When the house was new and good, the village tailor Ivar Olse moved into it with his wife Maren ; respectable, industrious people, both of them. Old Johanna was at that time a child, she was the daughter of the maker of wooden shoes, one of the poorest in the neighbourhood. Many a nice piece of bread and butter she got from Maren, who had no lack of food . Maren stood well with the squire ‘s wife ; she was always laughing and glad, she never allowed herself to be disheartened, she used her tongue, but also her hands ; she wielded her needle as well as her tongue, and looked after her house and her children ; there were eleven of them.

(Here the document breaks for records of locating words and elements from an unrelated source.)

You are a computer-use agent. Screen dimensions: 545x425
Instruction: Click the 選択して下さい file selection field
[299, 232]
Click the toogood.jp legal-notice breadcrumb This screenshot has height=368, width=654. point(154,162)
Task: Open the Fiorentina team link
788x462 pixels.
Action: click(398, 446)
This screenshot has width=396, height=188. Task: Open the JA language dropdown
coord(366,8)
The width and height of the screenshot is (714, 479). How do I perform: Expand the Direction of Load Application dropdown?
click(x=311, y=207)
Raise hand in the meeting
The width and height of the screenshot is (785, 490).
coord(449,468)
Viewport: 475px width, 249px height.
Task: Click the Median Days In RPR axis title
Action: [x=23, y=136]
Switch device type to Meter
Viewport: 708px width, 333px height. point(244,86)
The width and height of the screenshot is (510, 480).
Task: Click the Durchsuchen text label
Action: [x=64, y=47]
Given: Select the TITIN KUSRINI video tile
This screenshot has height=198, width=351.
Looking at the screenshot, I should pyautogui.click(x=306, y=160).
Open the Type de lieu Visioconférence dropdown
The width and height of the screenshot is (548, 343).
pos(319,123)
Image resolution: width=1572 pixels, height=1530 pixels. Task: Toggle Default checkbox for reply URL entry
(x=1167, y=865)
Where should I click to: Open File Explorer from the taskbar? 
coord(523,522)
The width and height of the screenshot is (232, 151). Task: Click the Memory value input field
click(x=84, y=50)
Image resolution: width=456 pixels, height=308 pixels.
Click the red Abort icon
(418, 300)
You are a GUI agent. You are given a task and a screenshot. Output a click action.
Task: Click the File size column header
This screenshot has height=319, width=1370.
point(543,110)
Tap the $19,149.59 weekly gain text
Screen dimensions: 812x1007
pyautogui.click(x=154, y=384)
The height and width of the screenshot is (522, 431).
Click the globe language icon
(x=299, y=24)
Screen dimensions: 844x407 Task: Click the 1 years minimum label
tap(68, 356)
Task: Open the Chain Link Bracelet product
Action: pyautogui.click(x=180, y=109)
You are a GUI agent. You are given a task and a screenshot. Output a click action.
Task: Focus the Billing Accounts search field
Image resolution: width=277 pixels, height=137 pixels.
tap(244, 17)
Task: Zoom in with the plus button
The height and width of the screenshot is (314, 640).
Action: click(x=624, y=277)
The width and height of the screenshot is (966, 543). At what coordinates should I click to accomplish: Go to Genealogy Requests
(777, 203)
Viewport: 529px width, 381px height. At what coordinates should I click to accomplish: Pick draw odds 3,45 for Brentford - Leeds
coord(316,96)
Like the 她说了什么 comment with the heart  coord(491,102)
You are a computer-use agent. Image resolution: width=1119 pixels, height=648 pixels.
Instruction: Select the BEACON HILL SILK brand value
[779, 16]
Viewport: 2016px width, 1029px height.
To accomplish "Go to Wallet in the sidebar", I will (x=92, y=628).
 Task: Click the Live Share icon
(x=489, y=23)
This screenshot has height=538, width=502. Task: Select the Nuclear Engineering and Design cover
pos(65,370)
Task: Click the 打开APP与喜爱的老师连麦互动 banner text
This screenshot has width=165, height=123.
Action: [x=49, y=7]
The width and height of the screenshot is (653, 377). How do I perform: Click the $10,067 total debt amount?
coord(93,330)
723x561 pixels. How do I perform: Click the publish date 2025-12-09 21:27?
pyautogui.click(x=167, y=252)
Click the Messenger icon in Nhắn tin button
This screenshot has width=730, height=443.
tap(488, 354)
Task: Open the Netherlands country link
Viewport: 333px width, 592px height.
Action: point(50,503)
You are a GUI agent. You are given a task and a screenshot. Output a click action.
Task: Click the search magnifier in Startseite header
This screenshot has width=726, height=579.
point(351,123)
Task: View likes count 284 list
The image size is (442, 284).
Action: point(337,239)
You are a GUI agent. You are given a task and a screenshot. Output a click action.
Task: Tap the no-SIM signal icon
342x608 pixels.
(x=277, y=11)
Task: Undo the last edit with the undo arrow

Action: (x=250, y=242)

Poor people have always a nest full of young ones ! ‘ grumbled the squire ; ‘ if one could drown them like kittens, and only keep one or two of the strongest, there would be less misfortune ! ‘

‘ God bless me ! ‘ said the tailor’s wife, ‘ children are a blessing of God ; they are a joy in the house, each child is another Lord’s Prayer ! if things are straitened, and one has many mouths to feed, then one strives all the harder, finds ways and means in all respectability. Our Father does not let go, if we do not let go ! ‘

The squire’s lady gave her her countenance, bowed in a friendly way, and patted Maren on the cheek : she had done that many times, even kissed her, but that was when she was little, and Maren her nurse -maid. They had thought much of each other, and still did so.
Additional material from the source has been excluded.